-- Task goal --
Transcribe the records that follow, keeping every word as it stands.

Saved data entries
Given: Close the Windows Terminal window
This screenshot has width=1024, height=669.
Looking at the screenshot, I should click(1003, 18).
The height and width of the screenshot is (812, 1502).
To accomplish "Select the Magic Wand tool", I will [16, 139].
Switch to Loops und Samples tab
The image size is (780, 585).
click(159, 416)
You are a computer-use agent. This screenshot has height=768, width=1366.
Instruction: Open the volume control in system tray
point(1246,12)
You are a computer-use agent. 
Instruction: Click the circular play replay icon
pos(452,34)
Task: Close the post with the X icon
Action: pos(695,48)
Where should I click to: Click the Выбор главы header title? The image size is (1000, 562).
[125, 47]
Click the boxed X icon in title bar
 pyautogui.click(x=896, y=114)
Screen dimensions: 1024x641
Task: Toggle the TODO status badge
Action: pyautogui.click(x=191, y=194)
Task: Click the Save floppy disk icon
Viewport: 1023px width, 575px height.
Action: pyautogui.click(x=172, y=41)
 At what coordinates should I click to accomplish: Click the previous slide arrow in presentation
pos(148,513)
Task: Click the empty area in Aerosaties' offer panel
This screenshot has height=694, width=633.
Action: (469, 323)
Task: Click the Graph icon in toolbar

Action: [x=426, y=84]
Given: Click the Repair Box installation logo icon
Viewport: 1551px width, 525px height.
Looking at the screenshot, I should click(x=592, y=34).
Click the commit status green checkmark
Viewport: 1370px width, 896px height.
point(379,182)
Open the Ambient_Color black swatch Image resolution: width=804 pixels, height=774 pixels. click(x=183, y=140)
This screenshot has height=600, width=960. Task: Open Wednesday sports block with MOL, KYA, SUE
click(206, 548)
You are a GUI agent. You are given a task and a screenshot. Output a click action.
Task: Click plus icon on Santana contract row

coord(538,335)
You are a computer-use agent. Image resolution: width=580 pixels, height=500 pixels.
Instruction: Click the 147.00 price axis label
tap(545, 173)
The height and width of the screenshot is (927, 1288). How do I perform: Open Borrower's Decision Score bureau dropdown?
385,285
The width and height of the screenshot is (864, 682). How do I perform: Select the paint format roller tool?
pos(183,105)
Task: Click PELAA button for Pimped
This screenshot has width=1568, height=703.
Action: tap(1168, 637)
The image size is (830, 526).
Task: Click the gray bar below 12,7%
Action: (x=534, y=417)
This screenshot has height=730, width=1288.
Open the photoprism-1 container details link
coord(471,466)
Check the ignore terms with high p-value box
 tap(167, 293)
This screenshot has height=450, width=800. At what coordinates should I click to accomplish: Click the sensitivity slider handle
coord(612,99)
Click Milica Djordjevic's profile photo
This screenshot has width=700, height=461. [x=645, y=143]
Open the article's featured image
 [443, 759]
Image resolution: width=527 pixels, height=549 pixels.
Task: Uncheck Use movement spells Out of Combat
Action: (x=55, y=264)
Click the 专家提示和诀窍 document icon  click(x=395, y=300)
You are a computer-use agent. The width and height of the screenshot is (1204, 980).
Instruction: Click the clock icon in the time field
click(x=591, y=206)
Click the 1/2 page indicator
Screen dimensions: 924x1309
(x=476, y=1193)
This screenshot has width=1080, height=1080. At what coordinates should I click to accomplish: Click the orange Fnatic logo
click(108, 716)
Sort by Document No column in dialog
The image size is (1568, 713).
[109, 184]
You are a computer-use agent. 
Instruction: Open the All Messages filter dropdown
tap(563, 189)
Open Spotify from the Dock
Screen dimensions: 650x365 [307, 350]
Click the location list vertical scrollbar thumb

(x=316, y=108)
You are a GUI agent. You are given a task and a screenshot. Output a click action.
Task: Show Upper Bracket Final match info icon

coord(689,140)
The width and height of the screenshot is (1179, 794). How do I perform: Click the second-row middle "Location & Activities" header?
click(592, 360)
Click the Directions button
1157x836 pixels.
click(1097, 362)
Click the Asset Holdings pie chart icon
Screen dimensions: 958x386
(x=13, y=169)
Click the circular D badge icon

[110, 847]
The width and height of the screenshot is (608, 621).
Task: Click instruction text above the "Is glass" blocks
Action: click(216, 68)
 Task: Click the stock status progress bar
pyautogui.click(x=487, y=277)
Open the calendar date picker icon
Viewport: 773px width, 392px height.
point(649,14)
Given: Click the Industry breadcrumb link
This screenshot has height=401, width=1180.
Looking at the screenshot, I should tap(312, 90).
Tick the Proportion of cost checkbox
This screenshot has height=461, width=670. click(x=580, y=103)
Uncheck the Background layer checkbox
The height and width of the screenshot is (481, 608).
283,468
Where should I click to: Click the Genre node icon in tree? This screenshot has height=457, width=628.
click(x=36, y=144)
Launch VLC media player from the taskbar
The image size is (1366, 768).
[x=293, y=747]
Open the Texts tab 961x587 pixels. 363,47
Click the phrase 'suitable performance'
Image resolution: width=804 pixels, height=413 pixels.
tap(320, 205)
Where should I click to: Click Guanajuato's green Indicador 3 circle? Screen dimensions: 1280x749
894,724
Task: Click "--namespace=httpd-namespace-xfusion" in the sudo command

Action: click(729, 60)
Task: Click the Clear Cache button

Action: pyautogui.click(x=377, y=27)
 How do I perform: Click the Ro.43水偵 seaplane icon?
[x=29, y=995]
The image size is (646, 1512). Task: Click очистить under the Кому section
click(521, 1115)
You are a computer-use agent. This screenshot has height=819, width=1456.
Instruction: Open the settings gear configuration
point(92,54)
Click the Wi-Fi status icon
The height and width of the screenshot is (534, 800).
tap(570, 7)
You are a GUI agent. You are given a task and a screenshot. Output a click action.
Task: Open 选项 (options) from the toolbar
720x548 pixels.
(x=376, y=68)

-- Response area --
Given: Close the Windows Terminal window
This screenshot has width=1024, height=669.
Looking at the screenshot, I should click(1003, 18).
The height and width of the screenshot is (812, 1502).
To accomplish "Select the Magic Wand tool", I will [16, 139].
Switch to Loops und Samples tab
The image size is (780, 585).
click(159, 416)
You are a computer-use agent. This screenshot has height=768, width=1366.
Instruction: Open the volume control in system tray
point(1246,12)
You are a computer-use agent. 
Instruction: Click the circular play replay icon
pos(452,34)
Task: Close the post with the X icon
Action: pos(695,48)
Where should I click to: Click the Выбор главы header title? The image size is (1000, 562).
[125, 47]
Click the boxed X icon in title bar
 pyautogui.click(x=896, y=114)
Screen dimensions: 1024x641
Task: Toggle the TODO status badge
Action: pyautogui.click(x=191, y=194)
Task: Click the Save floppy disk icon
Viewport: 1023px width, 575px height.
Action: pyautogui.click(x=172, y=41)
 At what coordinates should I click to accomplish: Click the previous slide arrow in presentation
pos(148,513)
Task: Click the empty area in Aerosaties' offer panel
This screenshot has height=694, width=633.
Action: (469, 323)
Task: Click the Graph icon in toolbar

Action: [x=426, y=84]
Given: Click the Repair Box installation logo icon
Viewport: 1551px width, 525px height.
Looking at the screenshot, I should click(x=592, y=34).
Click the commit status green checkmark
Viewport: 1370px width, 896px height.
point(379,182)
Open the Ambient_Color black swatch Image resolution: width=804 pixels, height=774 pixels. click(x=183, y=140)
This screenshot has height=600, width=960. Task: Open Wednesday sports block with MOL, KYA, SUE
click(206, 548)
You are a GUI agent. You are given a task and a screenshot. Output a click action.
Task: Click plus icon on Santana contract row

coord(538,335)
You are a computer-use agent. Image resolution: width=580 pixels, height=500 pixels.
Instruction: Click the 147.00 price axis label
tap(545, 173)
The height and width of the screenshot is (927, 1288). How do I perform: Open Borrower's Decision Score bureau dropdown?
385,285
The width and height of the screenshot is (864, 682). How do I perform: Select the paint format roller tool?
pos(183,105)
Task: Click PELAA button for Pimped
This screenshot has width=1568, height=703.
Action: tap(1168, 637)
The image size is (830, 526).
Task: Click the gray bar below 12,7%
Action: (x=534, y=417)
This screenshot has height=730, width=1288.
Open the photoprism-1 container details link
coord(471,466)
Check the ignore terms with high p-value box
 tap(167, 293)
This screenshot has height=450, width=800. At what coordinates should I click to accomplish: Click the sensitivity slider handle
coord(612,99)
Click Milica Djordjevic's profile photo
This screenshot has width=700, height=461. [x=645, y=143]
Open the article's featured image
 [443, 759]
Image resolution: width=527 pixels, height=549 pixels.
Task: Uncheck Use movement spells Out of Combat
Action: (x=55, y=264)
Click the 专家提示和诀窍 document icon  click(x=395, y=300)
You are a computer-use agent. The width and height of the screenshot is (1204, 980).
Instruction: Click the clock icon in the time field
click(x=591, y=206)
Click the 1/2 page indicator
Screen dimensions: 924x1309
(x=476, y=1193)
This screenshot has width=1080, height=1080. At what coordinates should I click to accomplish: Click the orange Fnatic logo
click(108, 716)
Sort by Document No column in dialog
The image size is (1568, 713).
[109, 184]
You are a computer-use agent. 
Instruction: Open the All Messages filter dropdown
tap(563, 189)
Open Spotify from the Dock
Screen dimensions: 650x365 [307, 350]
Click the location list vertical scrollbar thumb

(x=316, y=108)
You are a GUI agent. You are given a task and a screenshot. Output a click action.
Task: Show Upper Bracket Final match info icon

coord(689,140)
The width and height of the screenshot is (1179, 794). How do I perform: Click the second-row middle "Location & Activities" header?
click(592, 360)
Click the Directions button
1157x836 pixels.
click(1097, 362)
Click the Asset Holdings pie chart icon
Screen dimensions: 958x386
(x=13, y=169)
Click the circular D badge icon

[110, 847]
The width and height of the screenshot is (608, 621).
Task: Click instruction text above the "Is glass" blocks
Action: click(216, 68)
 Task: Click the stock status progress bar
pyautogui.click(x=487, y=277)
Open the calendar date picker icon
Viewport: 773px width, 392px height.
point(649,14)
Given: Click the Industry breadcrumb link
This screenshot has height=401, width=1180.
Looking at the screenshot, I should tap(312, 90).
Tick the Proportion of cost checkbox
This screenshot has height=461, width=670. click(x=580, y=103)
Uncheck the Background layer checkbox
The height and width of the screenshot is (481, 608).
283,468
Where should I click to: Click the Genre node icon in tree? This screenshot has height=457, width=628.
click(x=36, y=144)
Launch VLC media player from the taskbar
The image size is (1366, 768).
[x=293, y=747]
Open the Texts tab 961x587 pixels. 363,47
Click the phrase 'suitable performance'
Image resolution: width=804 pixels, height=413 pixels.
tap(320, 205)
Where should I click to: Click Guanajuato's green Indicador 3 circle? Screen dimensions: 1280x749
894,724
Task: Click "--namespace=httpd-namespace-xfusion" in the sudo command

Action: click(729, 60)
Task: Click the Clear Cache button

Action: pyautogui.click(x=377, y=27)
 How do I perform: Click the Ro.43水偵 seaplane icon?
[x=29, y=995]
The image size is (646, 1512). Task: Click очистить under the Кому section
click(521, 1115)
You are a computer-use agent. This screenshot has height=819, width=1456.
Instruction: Open the settings gear configuration
point(92,54)
Click the Wi-Fi status icon
The height and width of the screenshot is (534, 800).
tap(570, 7)
You are a GUI agent. You are given a task and a screenshot. Output a click action.
Task: Open 选项 (options) from the toolbar
720x548 pixels.
(x=376, y=68)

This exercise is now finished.